Deb is right. Over dinner you can say what you like about The Australian newspaper with your academic friends. Unless you are being recorded, you always have plausible deniability. However, if you say the same thing online, you might find yourself in trouble with your employer.

Anything digital can escape its context – this is both its great strength and great danger. Email is the most dangerous form of digital communication of all. This is because an email feels very private, but it can be shared with a mainstream outlet like ‘The Australian’ via a simple click of the mouse.

So, if you are an academic, should you blog or otherwise be present and opinionated online?

It really depends. If you do fairly uncontroversial student support work like myself, it’s probably fine and blogging can be the source of pleasure and advantage it has been for me. If you have a highly political or controversial subject you might, one day, find yourself hung out to dry by university management. I don’t blog on religion, climate change, racism or politics because it’s not my area. I’d like to think if I was a scholar of those topics I would, but in my heart I know I wouldn’t. I just don’t have the guts, resilience and determination to do so.

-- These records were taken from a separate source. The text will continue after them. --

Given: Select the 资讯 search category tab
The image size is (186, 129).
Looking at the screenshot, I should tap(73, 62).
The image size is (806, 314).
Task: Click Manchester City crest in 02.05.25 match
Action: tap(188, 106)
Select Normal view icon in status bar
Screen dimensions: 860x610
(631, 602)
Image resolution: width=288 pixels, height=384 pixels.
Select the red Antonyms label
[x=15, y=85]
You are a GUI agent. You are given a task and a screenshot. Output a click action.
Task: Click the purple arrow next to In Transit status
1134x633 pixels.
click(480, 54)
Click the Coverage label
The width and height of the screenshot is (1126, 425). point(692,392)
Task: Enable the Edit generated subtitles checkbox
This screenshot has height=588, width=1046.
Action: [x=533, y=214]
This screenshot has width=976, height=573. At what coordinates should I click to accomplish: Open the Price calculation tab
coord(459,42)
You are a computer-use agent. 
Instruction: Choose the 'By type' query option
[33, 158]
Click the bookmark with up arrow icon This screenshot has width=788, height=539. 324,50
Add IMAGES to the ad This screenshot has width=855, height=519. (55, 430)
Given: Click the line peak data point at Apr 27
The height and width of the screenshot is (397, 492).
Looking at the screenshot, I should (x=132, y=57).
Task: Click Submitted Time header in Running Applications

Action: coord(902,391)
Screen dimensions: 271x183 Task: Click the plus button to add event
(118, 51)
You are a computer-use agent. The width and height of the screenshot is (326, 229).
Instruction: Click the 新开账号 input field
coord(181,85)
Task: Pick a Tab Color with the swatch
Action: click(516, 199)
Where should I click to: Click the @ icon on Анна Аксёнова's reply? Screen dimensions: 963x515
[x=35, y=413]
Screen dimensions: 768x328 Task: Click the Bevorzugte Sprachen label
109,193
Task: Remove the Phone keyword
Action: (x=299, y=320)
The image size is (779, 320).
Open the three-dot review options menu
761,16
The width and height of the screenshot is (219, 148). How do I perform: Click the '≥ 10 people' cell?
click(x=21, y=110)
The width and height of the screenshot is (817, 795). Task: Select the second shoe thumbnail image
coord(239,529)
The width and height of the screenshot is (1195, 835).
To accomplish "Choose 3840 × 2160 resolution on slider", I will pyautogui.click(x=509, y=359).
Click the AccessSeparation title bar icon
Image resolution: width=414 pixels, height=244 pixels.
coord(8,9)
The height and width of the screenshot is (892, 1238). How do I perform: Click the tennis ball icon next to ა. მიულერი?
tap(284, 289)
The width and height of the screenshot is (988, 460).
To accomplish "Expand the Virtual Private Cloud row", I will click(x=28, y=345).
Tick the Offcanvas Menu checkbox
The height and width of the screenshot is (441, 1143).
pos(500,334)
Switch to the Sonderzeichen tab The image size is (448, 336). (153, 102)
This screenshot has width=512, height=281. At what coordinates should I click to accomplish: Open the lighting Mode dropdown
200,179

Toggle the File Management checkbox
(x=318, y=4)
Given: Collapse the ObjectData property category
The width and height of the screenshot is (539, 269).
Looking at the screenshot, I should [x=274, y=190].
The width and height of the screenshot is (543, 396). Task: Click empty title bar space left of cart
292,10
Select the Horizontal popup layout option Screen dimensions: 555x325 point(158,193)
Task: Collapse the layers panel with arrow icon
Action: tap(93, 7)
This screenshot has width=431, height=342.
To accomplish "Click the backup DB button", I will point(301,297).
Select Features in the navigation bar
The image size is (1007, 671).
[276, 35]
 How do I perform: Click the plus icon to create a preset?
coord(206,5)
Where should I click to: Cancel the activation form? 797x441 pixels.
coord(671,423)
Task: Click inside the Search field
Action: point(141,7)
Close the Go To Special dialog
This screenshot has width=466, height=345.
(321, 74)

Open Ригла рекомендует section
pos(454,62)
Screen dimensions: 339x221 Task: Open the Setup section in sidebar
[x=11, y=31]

What I can do, however, is support academics who blog on controversial and risky topics, even if I don’t agree with everything they write – and so should their university. I want these academics to be able to curl up with a cup of tea on the couch and do their blogging work with pleasure, just like I do.

I’ve done work for Latrobe in the past, but I certainly won’t do work again if there is not some sensible resolution to this issue. Latrobe University management needs to show leadership and give its academics confidence that they can have opinions – which, after all, is what we are paid to do.

#istandwithRoz

Thank you for listening to my rant and I look forward, as ever, to your constructive and thoughtful comments. I believe that, if we stand together, we can persuade university management to protect us – no matter how mouthy and opinionated we are.